• What is required: The pictures in the listing below are to be skipped, while the lines between the line holding "Viewport: 436px width, 257px" and the line holding "Given: Click the", inclusive, are to be output exactly.

• Supplied records:
Start of Block

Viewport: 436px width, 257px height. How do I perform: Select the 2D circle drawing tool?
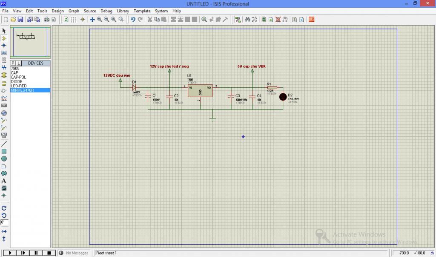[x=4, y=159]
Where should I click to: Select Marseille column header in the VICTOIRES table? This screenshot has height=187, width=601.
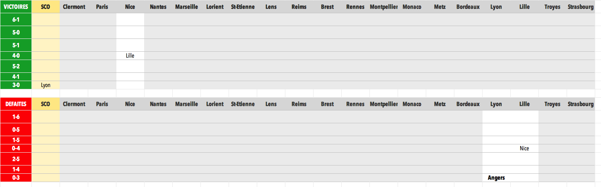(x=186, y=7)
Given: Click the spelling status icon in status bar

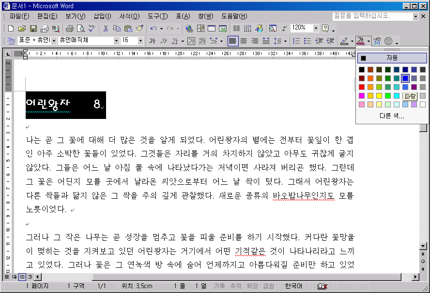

End of Block
Start of Block

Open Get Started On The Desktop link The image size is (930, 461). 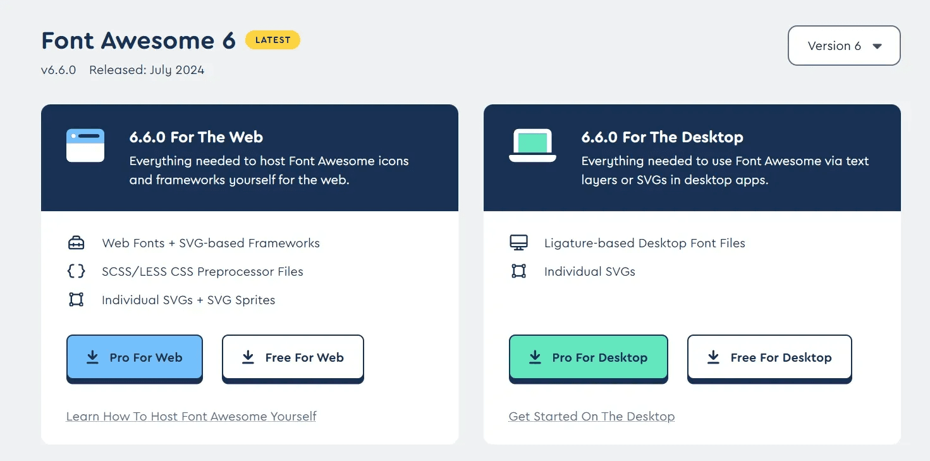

End of Block

• Your solution:
Viewport: 436px width, 257px height. How do I perform: Select the 2D circle drawing tool?
[x=4, y=159]
Where should I click to: Select Marseille column header in the VICTOIRES table? This screenshot has height=187, width=601.
(x=186, y=7)
Given: Click the spelling status icon in status bar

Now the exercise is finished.